Many new ideas were tried on for size. Village elders stirred the entrails of a chicken to divine just answers to local disagreements. In the criminal law field, some societies used dunking to identify witches and the Spanish Inquisition developed torture as a truth-finding tool.
But for a quick, fair resolution of conflict, you couldn’t beat trial by combat. Today we use courts to resolve disputes not so much to ensure that the result is correct, but to establish a system of final adjudication. From society’s standpoint, as long as there is a neutral decision-making process, accepted as final by the community, the goals of dispute resolution are met. And all of these objectives are gained as easily in trial by combat as in protracted litigation.
Put the two disputants in a room with a couple of deadly weapons and see what happens. The result is an accepted, final resolution determined by neutral means (the resolution is, indeed, quite final for at least one of the disputants). No costly discovery or complicated procedural rules. Conflict resolved; next case, please!
Unfortunately, we tired of trial by combat over time for reasons that remain unclear; something about having a civilized society, I think. So we moved to a judicial process, all neat and lacking in blood. Neutral courts resolved disputes and we accepted the results. Unfortunately, this method of conflict resolution was so popular that over time monumental court backlogs developed. In addition, lawyers turned trials into a costly, scorched earth process that could be afforded and endured only by the most wealthy and committed litigants.
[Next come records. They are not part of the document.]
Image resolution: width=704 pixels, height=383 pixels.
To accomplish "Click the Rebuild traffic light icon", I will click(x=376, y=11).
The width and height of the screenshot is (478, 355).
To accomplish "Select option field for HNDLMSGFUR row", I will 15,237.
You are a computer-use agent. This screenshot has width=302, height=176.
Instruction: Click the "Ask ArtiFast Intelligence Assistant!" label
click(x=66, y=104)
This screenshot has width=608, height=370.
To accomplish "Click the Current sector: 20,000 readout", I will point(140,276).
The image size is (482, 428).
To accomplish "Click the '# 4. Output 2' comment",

So, 40 or so years ago, we were back to square one, looking for an affordable and fair system. And we came up with alternative dispute resolution (ADR). No one was very crazy about ADR until around 1990, and then all conflict-resolution-hell broke loose. Arbitration, mediation, med-arb, arb-med; you name it, the processes and providers of services proliferated like weapons of mass destruction in the countries that don’t like us. It seemed that every retired judge or attorney set up an ADR shop. And of course, delays and cost increases ensued, and it was time to start over again.
It was absolutely refreshing recently to see a modern move back to VDR and trial by combat; quick, cheap and final. This occurred in New Zealand, which is, despite what you may think about sheep and their owners, an extremely advanced and civilized society (the descendants of the clergy, the Kiwis will remind you, should you make the unpardonable sin of confusing them with Australians, who are the descendants of convicts).
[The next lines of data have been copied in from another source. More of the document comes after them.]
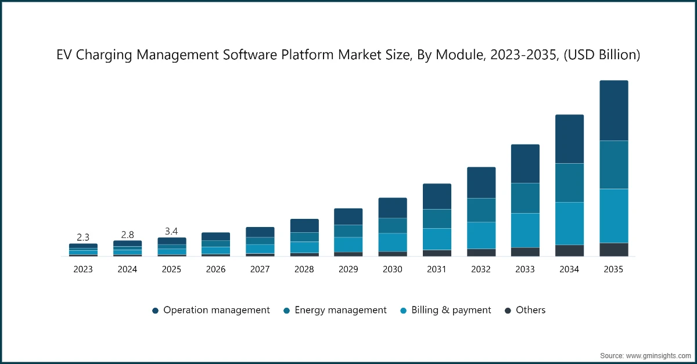Click the 2033 Billing & payment bar segment
The height and width of the screenshot is (364, 697).
click(525, 230)
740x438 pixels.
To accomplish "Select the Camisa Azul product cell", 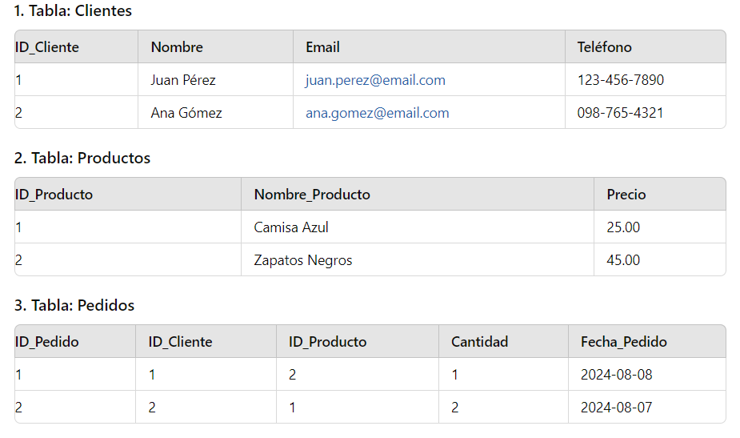I will [291, 227].
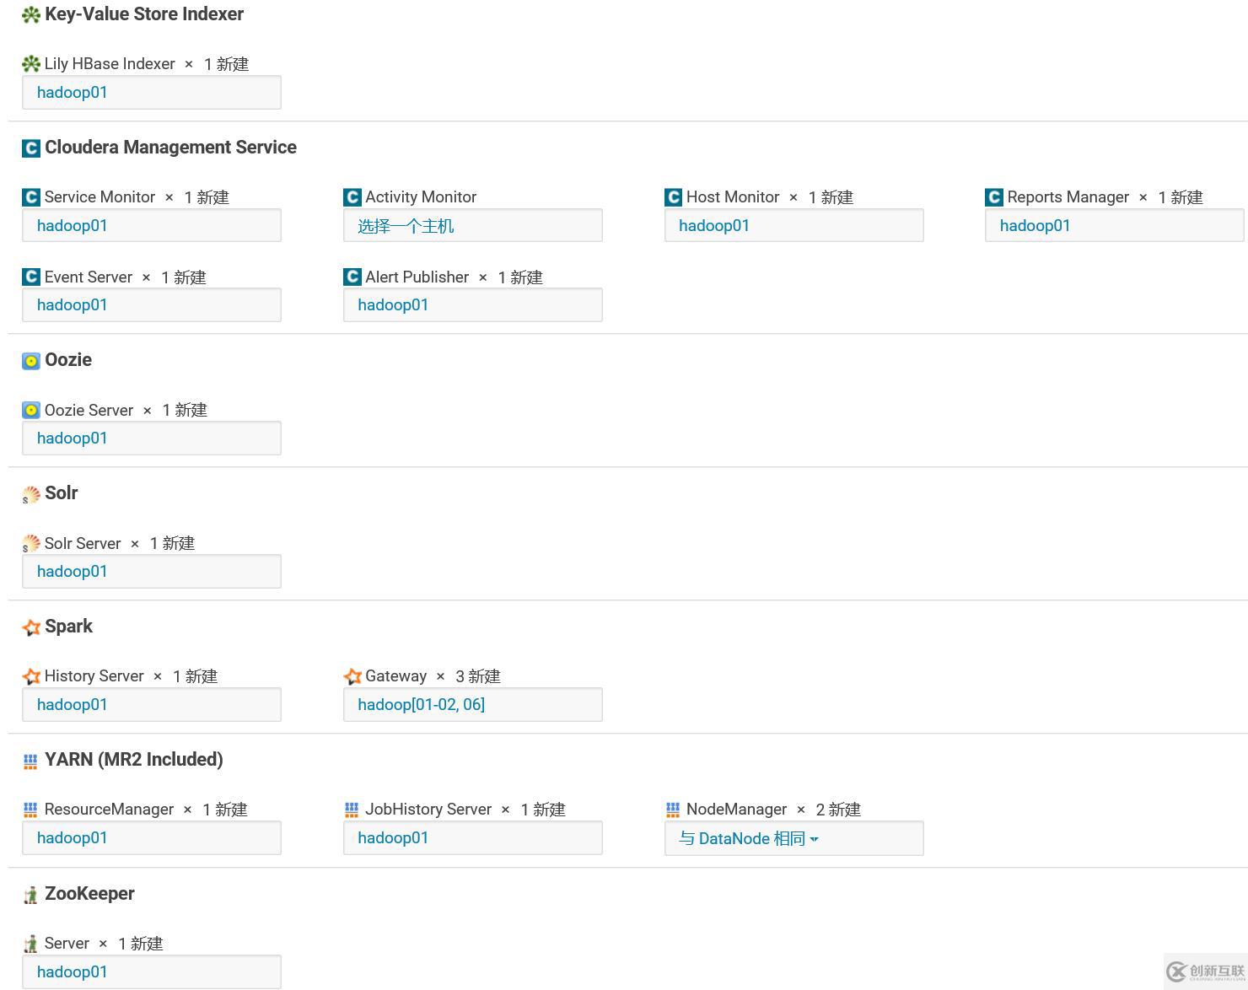Open the ZooKeeper Server host selection
The width and height of the screenshot is (1248, 990).
(x=73, y=971)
Two big telecom companies in New Zealand developed a dispute over market territories. Their CEOs and boards of directors looked at all of the dispute resolution options, ranging from fire-and-brimstone litigation to soft and fuzzy mediation and its ilk. None of these ideas resonated, however; whatever they did would be costly and protracted. So, they took a page from history and decided that the fastest, cheapest way to resolve this conflict was to have the two CEOs arm-wrestle for the territory. You may have seen their epic bicep battle on TV earlier this year. Just like that, a forearm hit the table and it was over.
I think the Kiwis are onto something, and I propose that as attorneys we begin to explore trial by combat options to litigation. We could even put a provision into our Code of Professional Responsibility requiring lawyers to advise their clients about VDR before resorting to the courts.
The options are provocative. CEOs could mud-wrestle for markets. Court TV could televise disputants in a legally oriented version of American Gladiators, complete with helmets and pugil sticks (last one standing wins a fully executable judgment). Prosecutors and defense lawyers would bulk up in order to better their chances of convictions or acquittals in Criminal Case Sumo Wrestling (televised on ESPN 2 or The Nashville Network; no debates about cameras in the courtroom here).
It is wonderful to see that the law has evolved again to meet changing times and needs. This is what makes lawyers so valuable to society. Keep up the good work, colleagues. Even as we speak, the Department of Revenue is busy working up the protocols for Fear Factor Driver’s License Revocation; swallow those maggots and you get to keep your wheels.